Confounding Mleeta and the Undergrounds of Resistance

by Hatim El-Hibri
New York University

Hizballah’s Museum of the Resistance at Mleeta is confounding. In one sense, the place confounds many attempts to grasp its importance for understanding the politics and spaces of resistance. In another sense, the museum is a con-founding of the armed struggle it is dedicated to, in that it promotes one interpretation of that history as ‘natural,’ but in so doing, belies the techniques which stage that history.

In statistical analysis, a confounding variable is one that undermines the relation between two other variables under study, or is the third element in the mix that leads, for example, to false correlations. Mleeta confounds in the way that it demonstrates a very distinct sort of relationship between mediatic modes of display and concealment. In many critical modalities, the truth is something concealed and in need of excavation or unveiling. The political value is placed on ‘getting the truth out,’ or, on the politically liberating or subversive effect of displaying that which is concealed. Yet Mleeta is a museum that puts the tactics, technologies, and even theology of covert guerilla warfare on display.
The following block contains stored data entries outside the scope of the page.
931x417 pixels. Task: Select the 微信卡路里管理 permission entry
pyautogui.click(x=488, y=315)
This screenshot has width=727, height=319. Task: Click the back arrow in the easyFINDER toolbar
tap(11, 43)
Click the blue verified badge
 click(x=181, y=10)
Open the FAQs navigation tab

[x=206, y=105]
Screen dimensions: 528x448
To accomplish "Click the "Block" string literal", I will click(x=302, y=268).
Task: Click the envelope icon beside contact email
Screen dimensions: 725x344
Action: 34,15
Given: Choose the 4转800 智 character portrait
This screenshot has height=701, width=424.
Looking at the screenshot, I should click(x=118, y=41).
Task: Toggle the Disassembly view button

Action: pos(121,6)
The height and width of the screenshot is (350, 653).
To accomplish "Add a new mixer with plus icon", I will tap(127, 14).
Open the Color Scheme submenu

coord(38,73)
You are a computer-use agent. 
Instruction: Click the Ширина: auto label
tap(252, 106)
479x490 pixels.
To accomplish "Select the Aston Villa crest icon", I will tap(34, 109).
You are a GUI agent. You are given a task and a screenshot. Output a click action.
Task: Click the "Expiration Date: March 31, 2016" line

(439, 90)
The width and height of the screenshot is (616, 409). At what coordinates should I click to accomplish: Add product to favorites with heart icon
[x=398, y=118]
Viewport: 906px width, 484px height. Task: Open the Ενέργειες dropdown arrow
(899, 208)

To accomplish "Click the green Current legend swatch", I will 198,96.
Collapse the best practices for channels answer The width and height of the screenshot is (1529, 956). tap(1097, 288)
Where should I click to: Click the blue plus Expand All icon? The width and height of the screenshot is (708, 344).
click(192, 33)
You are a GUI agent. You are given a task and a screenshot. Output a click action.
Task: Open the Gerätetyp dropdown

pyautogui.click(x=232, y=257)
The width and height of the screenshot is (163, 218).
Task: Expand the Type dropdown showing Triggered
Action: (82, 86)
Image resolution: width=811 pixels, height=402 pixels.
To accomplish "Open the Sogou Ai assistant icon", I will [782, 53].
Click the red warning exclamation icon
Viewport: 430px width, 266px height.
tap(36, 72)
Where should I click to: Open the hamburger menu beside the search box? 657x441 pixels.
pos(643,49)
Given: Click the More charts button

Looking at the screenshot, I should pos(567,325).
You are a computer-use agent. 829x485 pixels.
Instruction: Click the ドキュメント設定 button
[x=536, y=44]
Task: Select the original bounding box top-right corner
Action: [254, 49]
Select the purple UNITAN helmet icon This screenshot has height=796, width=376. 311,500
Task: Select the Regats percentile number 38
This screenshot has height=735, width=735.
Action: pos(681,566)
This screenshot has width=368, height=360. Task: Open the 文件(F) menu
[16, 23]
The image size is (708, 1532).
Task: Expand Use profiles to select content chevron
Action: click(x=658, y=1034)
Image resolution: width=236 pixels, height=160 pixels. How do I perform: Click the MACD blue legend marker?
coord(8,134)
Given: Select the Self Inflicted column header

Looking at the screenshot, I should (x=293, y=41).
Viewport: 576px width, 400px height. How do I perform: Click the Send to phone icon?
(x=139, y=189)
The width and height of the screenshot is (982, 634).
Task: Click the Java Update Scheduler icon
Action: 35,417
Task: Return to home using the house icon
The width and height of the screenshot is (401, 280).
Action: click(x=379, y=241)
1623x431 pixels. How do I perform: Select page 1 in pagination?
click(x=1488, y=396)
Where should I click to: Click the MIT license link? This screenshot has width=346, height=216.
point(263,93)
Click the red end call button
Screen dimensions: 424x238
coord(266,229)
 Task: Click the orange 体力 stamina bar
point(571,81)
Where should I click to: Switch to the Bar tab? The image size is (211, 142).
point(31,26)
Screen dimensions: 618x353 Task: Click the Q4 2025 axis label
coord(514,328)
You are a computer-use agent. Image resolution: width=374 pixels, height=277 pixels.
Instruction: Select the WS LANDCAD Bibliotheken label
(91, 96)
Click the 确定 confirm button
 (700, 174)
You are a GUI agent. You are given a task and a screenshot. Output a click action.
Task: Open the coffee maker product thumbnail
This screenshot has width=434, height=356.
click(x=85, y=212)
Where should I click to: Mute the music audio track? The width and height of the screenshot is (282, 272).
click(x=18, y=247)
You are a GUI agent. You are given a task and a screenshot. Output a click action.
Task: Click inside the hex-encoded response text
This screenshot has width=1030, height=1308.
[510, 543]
The upfront and direct address of its film reel or ‘The Abyss’ installation (complete with a captured tank whose barrel has been twisted into a cartoonish knot), for example, may strike many sensibilities as blatantly propagandistic and easily dismissible. Yet this would miss what is significant about this mode of display. For many political positionalities, it is concealment that is of strategic and tactical importance. As an active military site, Mleeta was of value because of how it weaponized the porosity of the surface of the earth, and according to the affable and multilingual tour guides, provided a ‘natural defense’ against the unnatural relationship to the land that the Israeli forces sought to create. With the transformation of the bunker into a museum display, the subversive or resistant quality of concealment afforded by the underground is re-enlisted in a historical pedagogy of the Resistance. Thus the museum confounds the equation that critique must reveal that which is concealed by including such a move within its structure, and embedding concealment within a mode of display as a new stage(ing) of resistance. Like Solidere, debunking surfaces is structurally and spatially anticipated.

To return to the second sense in which Mleeta is confounding, the museum, as a technology, embodies a supplementary relationship to the historical narrative that it stages. The museum expresses the political moment in which Hizballah began to make a claim to the nation and the state, and to actively seek to establish the legitimacy of its platform in local, regional, and even global arenas. The museum represents a point at which the party, which previously only made claims in the name of historically dispossessed Shi’ites and against Israel, found itself in a position of national prominence or even dominance; of transitioning from making a particular claim to the universal to making a universalizing claim. The site distills the contradictions of the moment when the resistance attempts to naturalize its transition into power, and in a way that need not necessarily be antithetical to the plurality of circuitries of capitalism and tourism. Mleeta does not con-found resistance through its reincorporation into tourism, or its continued and open military resistance—and reduction of resistance—to Israel and the US’s interests. Mleeta does not confound because its gift shop makes Nasrallah into a key chain, but because of the answer it gives as to what happens when resistance becomes The Resistance. At a time when various uprisings struggle for direction and momentum, and the Left grapples with what it means to be spatially political, Mleeta’s confounding contradictions are an object lesson in the politics of space in the context of a visual world   that has never been as binary as it seems. Rather, it clarifies how the production of such binaries is integral to the reproduction of the fracturing systems that we live in, and the critical condition of living in the tenuous space between such polarities.